Le président Andry Rajoelina a rencontré les représentants du FMI dans le cadre de la mission au titre des programmes FEC et FRD, hier à Iavoloha.
«Dans chaque volet, notre objectif est d’accélérer la mise en œuvre des projets et des programmes afin d’apporter à la population le développement tant attendu. Le soutien du Fonds monétaire international (FMI) est déterminant dans la réalisation des projets », a déclaré le président Andry Rajoelina.
Le locataire d’Iavoloha a profité de la rencontre pour rappeler les grands piliers sur lesquels sont axées les priorités du régime pour ce second mandat à savoir, la transformation agricole, la transition énergétique, la transformation économique par l’industrialisation, mais surtout la valorisation du capital humain et la bonne gouvernance. Il a aussi souligné l’importance de retracer le chemin déjà parcouru avec le FMI, tout en précisant que Madagascar est à l’écoute et prêt à échanger avec eux sur les points déjà évoqués avec le Premier ministre, Christian Ntsay, mais aussi avec chaque ministère pour bien mettre en œuvre l’ensemble des programmes avec cette institution.

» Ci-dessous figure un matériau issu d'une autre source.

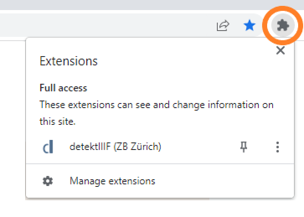Click empty popup space right of Extensions title
Viewport: 304px width, 217px height.
[184, 61]
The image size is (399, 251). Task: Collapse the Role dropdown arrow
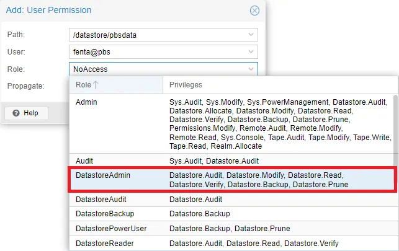click(x=250, y=69)
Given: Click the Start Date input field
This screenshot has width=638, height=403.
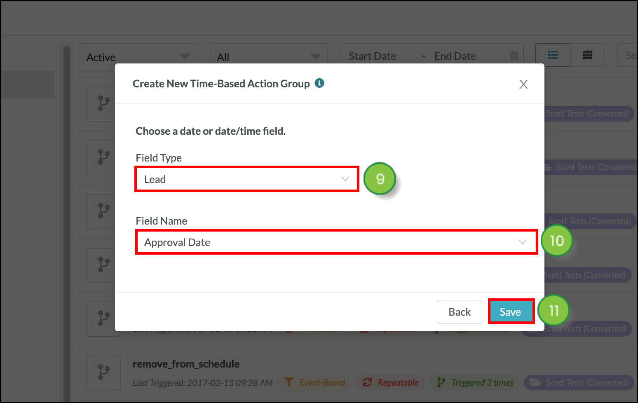Looking at the screenshot, I should click(x=372, y=55).
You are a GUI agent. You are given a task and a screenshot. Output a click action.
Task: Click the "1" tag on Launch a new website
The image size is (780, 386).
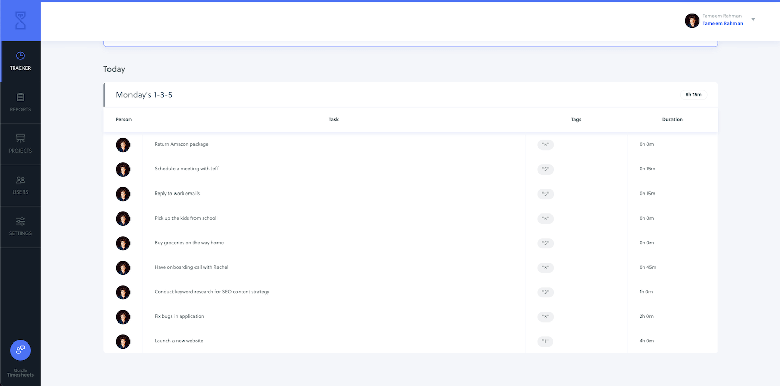click(546, 341)
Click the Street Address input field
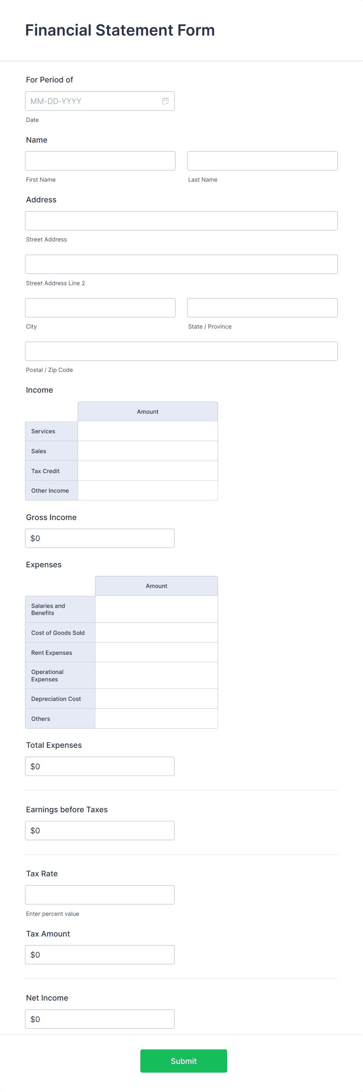The height and width of the screenshot is (1092, 363). (181, 220)
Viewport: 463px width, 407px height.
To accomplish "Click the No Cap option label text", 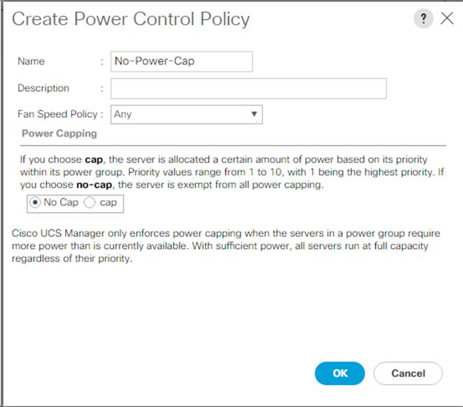I will click(x=62, y=202).

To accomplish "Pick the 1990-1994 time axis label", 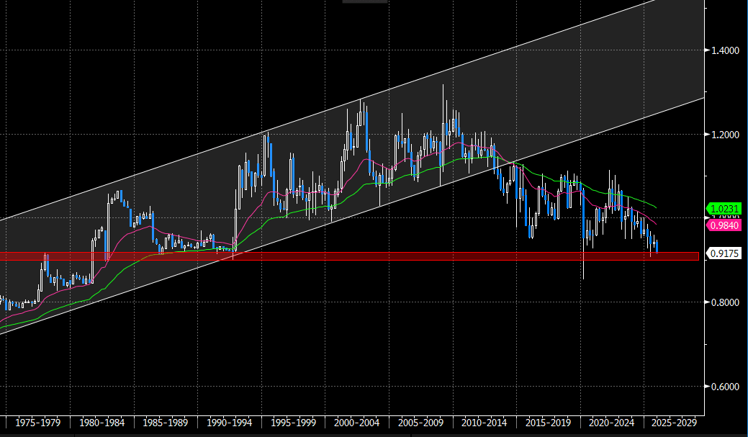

Il a également évoqué les prises de décisions stratégiques attendues depuis de nombreuses années à savoir, l’adoption récente du plan de redressement de la Jirama et la poursuite de la mise en œuvre du mécanisme d’ajustement automatique des prix du carburant. « La mise en œuvre de ces réformes et programmes témoignent également de notre volonté de renforcer, aux côtés du FMI, la stabilité économique et de soutenir les réformes structurelles du pays », a-t-il affirmé. Pour ce qui est du carburant, le président a précisé que cette décision rapproche Madagascar progressivement de la vérité des prix. Ainsi, pour le pétrole lampant, par exemple, le prix du litre est passé de 2.430 ariary en janvier, à 3.380 ariary à l’heure actuelle, soit une hausse de 40%. L’Etat a également pensé à balancer les recettes et les dépenses pour maîtriser au mieux les dépenses. D’après Andry Rajoelina, l’Etat n’a pas flanché malgré les pressions syndicales en prenant des mesures visant à contenir la hausse des salaires.
Place à la bonne gouvernance
Andry Rajoelina a rappelé ces initiatives dans la mise en place de la bonne gouvernance à Madagascar, en citant l’exemple de la décision de mettre en place, par ordonnance, un mécanisme de recouvrement des avoirs illicites pris en 2019. A part cela, il y a également l’adoption en début de cette année, d’une nouvelle stratégie nationale de lutte contre la corruption pour la période 2025-2030, afin de renforcer la lutte contre l’impunité.
« Notre cap est clair, instaurer la discipline budgétaire et promouvoir une gouvernance responsable », a-t-il précisé tout en spécifiant qu’il est convaincu qu’un pays ne peut se développer ni lutter efficacement contre la pauvreté sans investir dans les programmes de développement et offrir des services publics essentiels
à sa population. Néanmoins, il a noté qu’il est nécessaire
d’adapter les réformes aux réalités nationales, mais également internationales afin d’éviter des crises sociales qui pourraient anéantir les efforts.